Il porte bien son nom le gobemouche gris (Muscicapa striata) ! Un vol furtif, des acrobaties aériennes … ce voltigeur chasse ses proies en plein vol … des insectes aussi divers que des mouches, des papillons, des guêpes voir même des libellules. Le gobemouche se rencontre dans les bois clairs mais aussi dans les jardins à proximité des habitations où il trouve des cavités dans les vieux murs pour nidifier.



Espèce indicatrice de la qualité de l’environnement, la chouette chevêche affectionne les bocages encore préservés avec un réseau de haies denses, de vieux arbres et une agriculture plutôt de pâturage extensif.
Fin juin … après un mois de nourrissage dans la cavité de la grange … les jeunes ont désormais pris leur envol mais les adultes les nourriront encore plusieurs semaines à proximité direct de la cavité. De jour comme de nuit, les adultes sillonnent la prairie à la recherche de proie … insectes, vers de terre, micromammifères. Un vol furtif difficile à saisir !



Avec prêt de 2.5 m d’envergure, le pygargue à queue blanche est l’un des plus grand rapace du nord de l’Europe. Omniprésent sur les côtes norvégiennes, le pygargue peut cependant s’observer en hivernage en France aux abords notamment des grands lacs où il y trouve une source de nourriture importante. Il se pourrait même que quelques couples nichent sir le territoire français.



Au cœur des saules lapons, le gorge-bleue pousse sa sérénade en cette fin de mai au Varanger en Norvège. Il s’agit bien de la même espèce que notre gorge-bleue à miroir qu’on observe en France. Seulement la sous espèce scandinave présente un miroir roux au lieux du miroir blanc de la sous espèce qu’on rencontre en France !

Les mares sont des foyers de biodiversité … des biotopes et des éléments paysagers indispensables au fonctionnement des écosystèmes.
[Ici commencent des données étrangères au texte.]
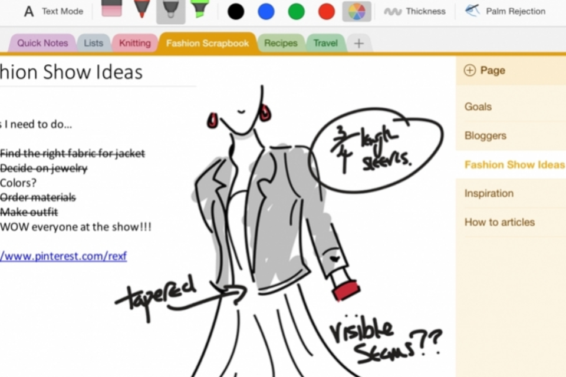Pick the green ink color swatch
The width and height of the screenshot is (566, 377).
point(297,11)
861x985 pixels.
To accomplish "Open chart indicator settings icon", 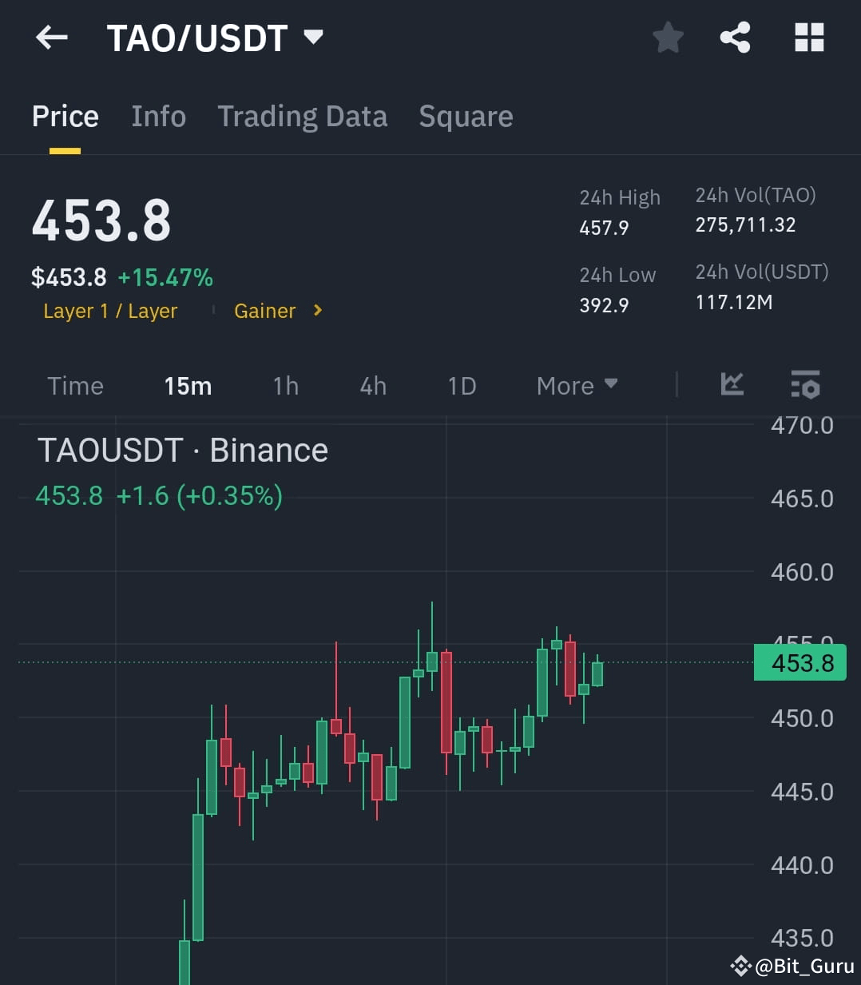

Parfois comblées alors que ces espaces naturels sont strictement protégés, les mares qu’elles, soient naturelles ou d’origine anthropique, participent à la régulation des eaux de pluie en limitant le ruissellement et ainsi l’érosion des sols.
Au printemps, la mare grouille de vie avec de nombreux insectes et amphibiens qui viennent s’y reproduire. Les grenouilles vertes et rieuses participent activement à cette effervescence. Territoriaux les mâles se battent pour convoiter les meilleures places de chant ici des ronds de renoncules aquatiques. Cette sérénade attire les femelles pour y déposer leurs oeufs.